Okay, theres nothing wrong with onesies,per se;I had plenty of them given to me.

Babies do need clothes (albeit a limited amount).

Mom walking her baby outside

A young woman teaching her 4 month old son how to walk.

We need a team, we need community.

New parents are often in a fog of learning their new baby and trying to sleep when they can.

It can feel lonely and overwhelming.

Any bit of help to reduce their stress or their workload can support their wellness.

Be a helper, not a guest.

The worst thing that we do to new parents is expect them to entertain.

Come ready to help and to listen instead.

Helping is not holding the sleeping baby.

It means letting the new parent nap, doing laundry, doing dishes, or tidying up.

New parents need downtime, but taking care of an infant is relentless, often never-ending work.

Without an extra pair of hands, the whole day feels like triage.

Its the most helpful thing you could do to support a new parent, says Barad-Cutler.

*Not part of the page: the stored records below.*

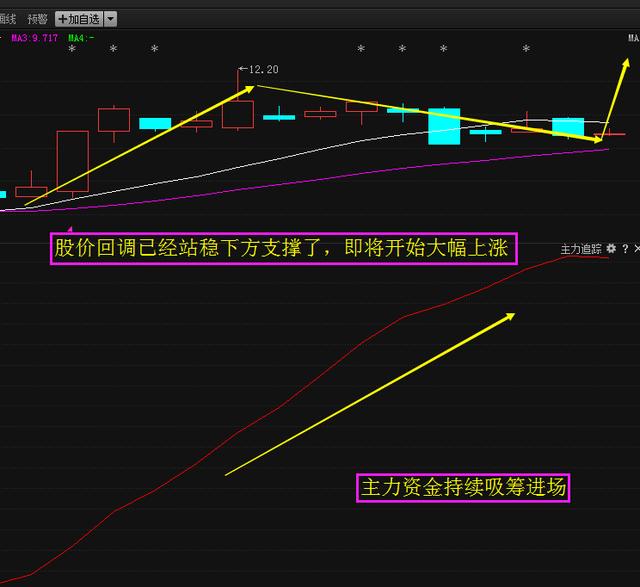Expand the 加自选 dropdown arrow
The image size is (640, 587).
pos(109,19)
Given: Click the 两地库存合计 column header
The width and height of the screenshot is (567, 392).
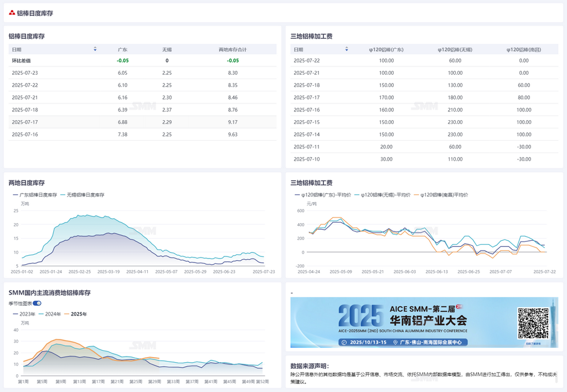Looking at the screenshot, I should [x=233, y=49].

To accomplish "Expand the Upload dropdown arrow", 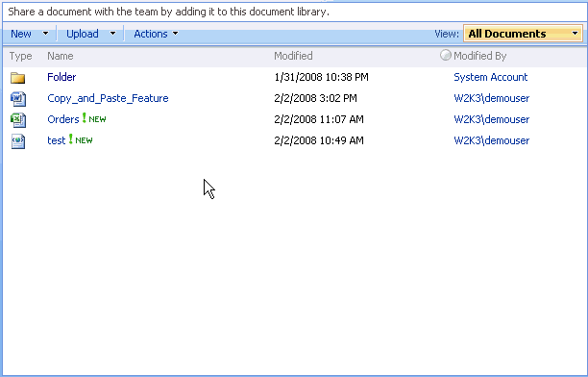I will 112,34.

Sleep protection needs to be a part of how we support new parents.

Ask them what their needs areand be specific.

The best way to help support a new parent?

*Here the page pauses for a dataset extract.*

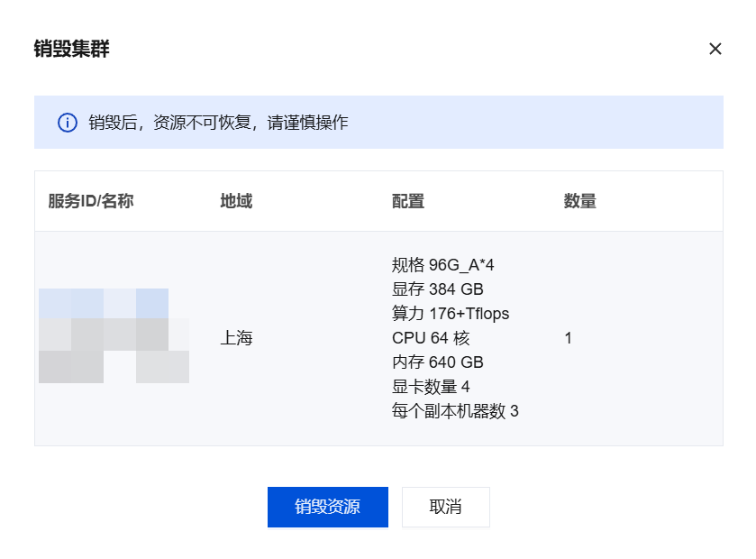Select the 上海 region cell
The image size is (756, 559).
tap(236, 339)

Support them in the way they want and need to be supported, Dr. Kaeni says.

Sure, it sounds obvious.

But too often we assume what people want and need.

What kind of tasks can I take off of your hands today?

Would you rather I help with the baby or help with the chores?

Met with a response that the parent in need doesnt need anything?

That brings us to our next point….

4.

Dont wait on them to ask for help.

Its a well-meaning statement: Let me know if you need anything!

But too often its met with silence from those who, well, need things.

Thats why many new parenthood experts suggest simply doing without asking.

This takes the pressure off the person on the receiving end and provides help.

A simple gesture like covering a meal can sister a weak joist and keep the house from collapsing.

Hold space without expectation or advice.

Those messages sent on the regular can really boost moods and make someone feel loved, she tells SELF.

Resist the urge to give advice too.

The fix: Simply be there.

Ask questions unrelated to the babys sleep, eating, or development, and really listen.

Most of the time its the latter, Tabor says.

Remember too: Parenthood changes people, but your new parent friends are still people.

In fact, theyll probably appreciate the no-baby talk.

Honor cultural postpartum rituals.

In the United States, new parents are woefully under supported.

But thats not the way things are in other parts of the world.

Taiwanese sesame oil chicken soup and Korean seaweed soup are some of my favorites.

Culture, comfort foods, and companionship can all be healing.

How often have you started a conversation with a new parent with, Arent you just so in love?

Instead, try something like: How are you feeling about being a parent?

or What is it like for you to have a baby now?